An Australian semi-professional women’s basketball league is set to include a transgender athlete for the first time.
Andrew Bogut, former National Basketball Association player, broke the news saying the league would have a “biological male playing this upcoming season” in the NBL1 South league, which mainly includes teams in the state of Victoria.
“#GirlDads where are you?”
NBL1 sits just below the country’s top-flight basketball competition, the National Basketball League (NBL).
In a later Instagram post, Bogut said the league and Kilsyth Cobras team had not been transparent in letting players know they were competing against a biological male.

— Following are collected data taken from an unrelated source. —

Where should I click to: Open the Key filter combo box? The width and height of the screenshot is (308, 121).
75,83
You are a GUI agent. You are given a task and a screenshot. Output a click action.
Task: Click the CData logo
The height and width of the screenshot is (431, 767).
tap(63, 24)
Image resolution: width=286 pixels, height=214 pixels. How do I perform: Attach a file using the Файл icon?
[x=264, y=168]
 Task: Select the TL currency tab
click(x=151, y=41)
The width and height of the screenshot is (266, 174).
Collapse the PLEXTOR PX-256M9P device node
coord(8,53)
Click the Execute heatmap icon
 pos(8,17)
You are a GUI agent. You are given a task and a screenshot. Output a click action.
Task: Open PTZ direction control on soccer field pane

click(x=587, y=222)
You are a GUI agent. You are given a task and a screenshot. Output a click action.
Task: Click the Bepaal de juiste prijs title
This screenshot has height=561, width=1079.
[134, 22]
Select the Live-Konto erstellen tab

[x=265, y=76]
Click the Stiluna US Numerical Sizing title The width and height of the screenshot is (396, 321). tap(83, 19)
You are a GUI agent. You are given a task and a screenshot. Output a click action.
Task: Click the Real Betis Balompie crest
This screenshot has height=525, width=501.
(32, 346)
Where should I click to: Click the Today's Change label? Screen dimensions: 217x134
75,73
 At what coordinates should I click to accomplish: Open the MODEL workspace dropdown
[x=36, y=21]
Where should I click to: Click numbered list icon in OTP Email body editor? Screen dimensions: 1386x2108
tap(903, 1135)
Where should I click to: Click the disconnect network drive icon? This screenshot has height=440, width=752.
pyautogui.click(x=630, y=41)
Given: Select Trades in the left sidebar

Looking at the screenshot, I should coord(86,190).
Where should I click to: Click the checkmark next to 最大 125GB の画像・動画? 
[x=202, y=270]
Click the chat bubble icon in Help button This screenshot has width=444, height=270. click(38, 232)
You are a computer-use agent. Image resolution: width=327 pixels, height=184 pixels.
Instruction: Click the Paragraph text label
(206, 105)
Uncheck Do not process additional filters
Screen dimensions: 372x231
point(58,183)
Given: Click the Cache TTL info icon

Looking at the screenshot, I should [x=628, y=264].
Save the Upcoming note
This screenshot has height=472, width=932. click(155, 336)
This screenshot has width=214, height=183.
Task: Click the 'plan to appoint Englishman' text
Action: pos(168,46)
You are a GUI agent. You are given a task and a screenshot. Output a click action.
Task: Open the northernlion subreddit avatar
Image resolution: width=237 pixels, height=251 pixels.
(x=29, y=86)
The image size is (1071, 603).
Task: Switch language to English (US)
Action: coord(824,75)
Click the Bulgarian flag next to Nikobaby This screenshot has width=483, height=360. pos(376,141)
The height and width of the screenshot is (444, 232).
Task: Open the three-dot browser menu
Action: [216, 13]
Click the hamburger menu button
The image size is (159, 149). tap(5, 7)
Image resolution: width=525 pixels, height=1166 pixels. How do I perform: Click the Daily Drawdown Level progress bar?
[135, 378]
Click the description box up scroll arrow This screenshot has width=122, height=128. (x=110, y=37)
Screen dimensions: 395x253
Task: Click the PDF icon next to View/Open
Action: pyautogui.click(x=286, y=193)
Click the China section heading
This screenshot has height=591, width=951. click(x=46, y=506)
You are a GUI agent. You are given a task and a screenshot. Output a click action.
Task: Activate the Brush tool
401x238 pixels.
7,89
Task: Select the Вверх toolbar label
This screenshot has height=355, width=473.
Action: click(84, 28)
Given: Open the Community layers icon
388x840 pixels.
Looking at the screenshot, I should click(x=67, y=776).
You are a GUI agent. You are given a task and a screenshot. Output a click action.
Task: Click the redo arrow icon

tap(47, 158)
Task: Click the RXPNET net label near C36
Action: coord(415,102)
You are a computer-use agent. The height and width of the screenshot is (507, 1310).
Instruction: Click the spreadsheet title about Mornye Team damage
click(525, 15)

“Members of that club don’t know. Other teams in that league don’t know,” Bogut said. “I’m not afraid to speak about it. I think it needs to be discussed.”
“This athlete in question has already played the game. From what I understand a friendly game against a team that had no idea it was going forward. They asked some questions, apparently before the game [and] the game still went ahead—kind of like, ‘Too bad, deal with it.’”
Basketball Victoria’s Response
Basketball Victoria confirmed an application was received and that no final decision had been made yet.“Basketball Victoria recognises that there is no ‘one size fits all’ answer as to the eligibility in elite and sub-elite basketball and therefore continues to treat applications to play on a case-by-case basis at these levels,” the organisation told The Epoch Times in a statement.
“It is important that all athletes participate in an inclusive, fair, and respectful environment and we hope all in the community can move forward together with a clear understanding of the new guidelines” said Nick Honey, CEO of Basketball Victoria.
While Sheena Atkin, the group’s diversity and inclusion manager, said the guidelines provided support and frameworks for the whole Victorian community.
Transgenders In Sports
The inclusion of transgender athletes in sports has been an ongoing and contentious issue.In June 2022, the global body for competitive swimming, FINA, voted to allow biological males to compete in women’s events only if they had not experienced puberty.
Further, they must maintain testosterone levels below 2.5 nmol/L. Around 71 percent of FINA’s 152 members voted in favour of the new rule.
The move was welcomed by Australian Olympians Cate Campbell and Emily Seebohm.
“If I was swimming in a male event I wouldn’t even place. I wouldn’t have got a medal in Tokyo, and a male who came eighth in Tokyo in the same event as me would have won the event by about five or six seconds, so there’s the difference we’re talking about,” said Seebohm, a backstroke star, in an interview with the Today show in April 2022.
However, fellow Olympian Ian Thorpe opposed the decision saying it was “very complicated” but he was “personally opposed” to the position taken by FINA.
“I am for fairness in sport, but I’m also for equality in sport. And in this instance, they’ve actually got it wrong,” he told reporters.
More recently, U.S. Republican senators have introduced a bill to counteract President Joe Biden’s attempts to compel institutions to allow biological males to share women-only spaces and compete in women’s sports.
The Biden administration’s Department of Education is proposing new regulations that will amend Title IX of the Education Amendments of 1972 to ensure “no person experiences sex discrimination in education”—presumably encompassing transgender individuals.